Why if you liked Tayari Jones's An American Marriage, you'll enjoy Dear Evelyn by Kathy Page
This interview originally aired on Sept. 7, 2019.
An American Marriage by American author Tayari Jones explores the many challenges of getting and staying together through marriage.
The bestselling book won the 2019 Women's Prize for Fiction, the 2019 Aspen Words Literary Prize and has been acclaimed by names such as Oprah and Barack Obama.
The Next Chapter columnist Donna Bailey Nurse has read An American Marriage, and says if you enjoyed the award-winning novel — and love books about marriage — you should check out the Canadian novel Dear Evelyn by Kathy Page.
An American Marriage by Tayari Jones
"The story of An American Marriage is set in Atlanta. The wife, Celestial, is an artist from a well-off family. Her husband is Roy who comes from a working class town in Louisiana. They've only been married about a year and a half when Roy is falsely accused of rape. The novel is actually about the struggle to keep their marriage alive, mostly through letters while he's at prison.
"Through these letters, we actually begin to see Celestial's feelings begin to peter out.

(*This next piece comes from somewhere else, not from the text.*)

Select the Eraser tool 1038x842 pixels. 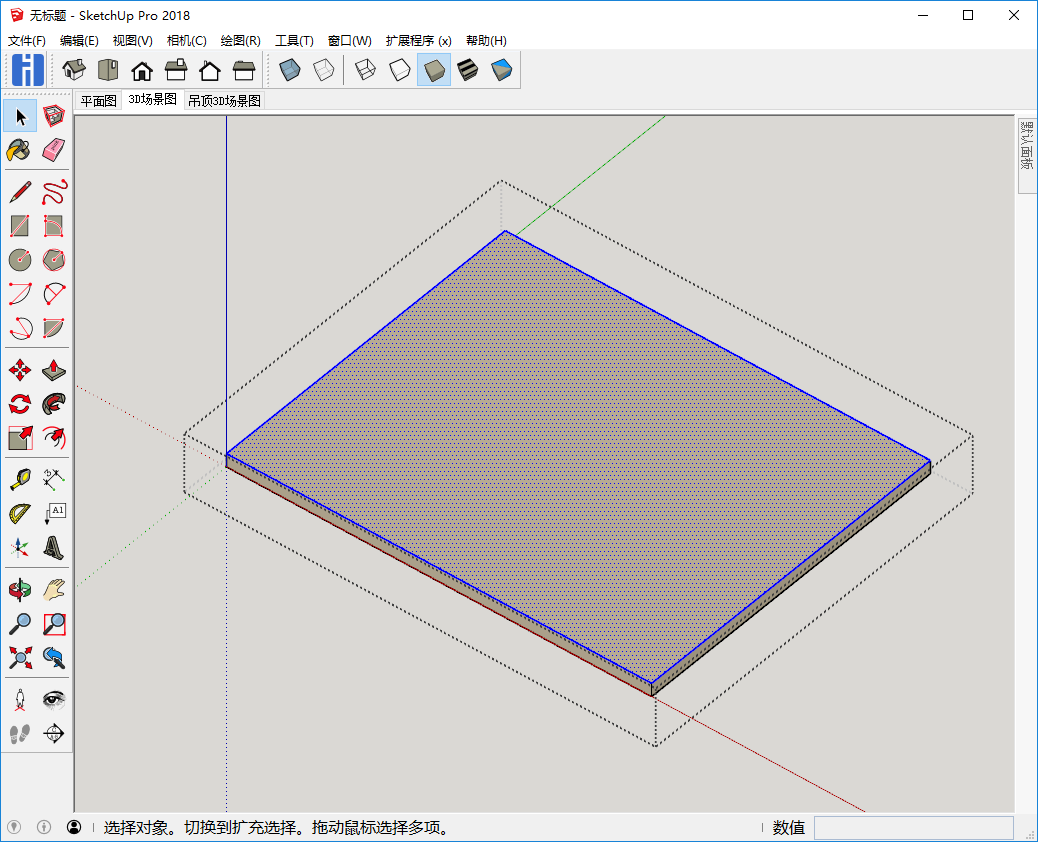click(54, 150)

She's just not able to handle the idea of being an inmate's wife. He's proven innocent and released after five years, but by then she's already in love with the boy next door.
"I love the title An American Marriage because I think it's saying two things. It's saying first of all that, of course, it's a black American marriage where all too often a large percentage of black men end up for one reason or another in prison or shot. At the same time it's about the fact that ordinary marriages have difficulties. So it's about that those two things: the special difficulties facing black American couples and the ordinary difficulties facing any family."
Dear Evelyn by Kathy Page
"Dear Evelyn won the Rogers Writers' Trust Fiction Prize in 2018. It's an older couple compared to the one in An American Marriage, and this is set in England. But what they both talk about, through letters, is the idea of a marriage challenged by separation and time. It's about Harry Miles and Evelyn Hill, who meet at the library in the months leading up to the Second World War. He enlists to the military and, for the very first years of their marriage, they see each other only when he's on leave.

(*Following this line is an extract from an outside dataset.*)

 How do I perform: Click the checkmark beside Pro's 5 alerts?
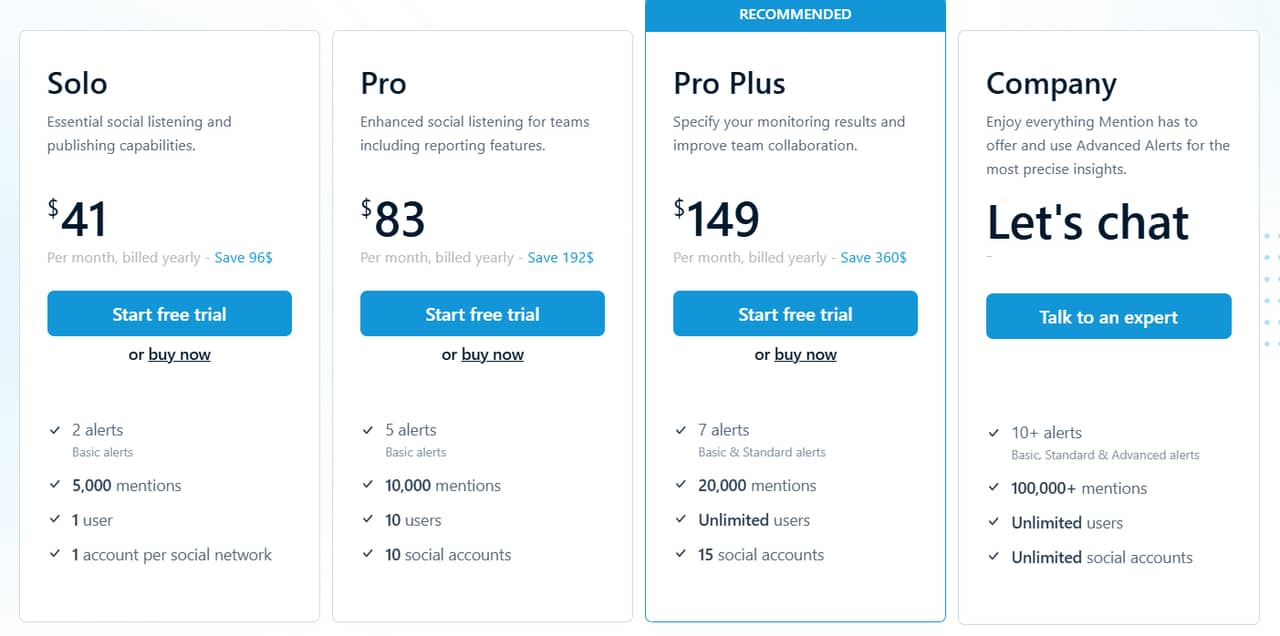369,430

"So they really get to know each other and to love each other through the letters that they write one another. That's how their relationship comes into being, through these passionate letters. But then he comes home and they have to get to know each other properly. What Kathy Page gives us in Dear Evelyn is the entire trajectory of their 70-year marriage."
Donna Bailey Nurse's comments have been edited for length and clarity.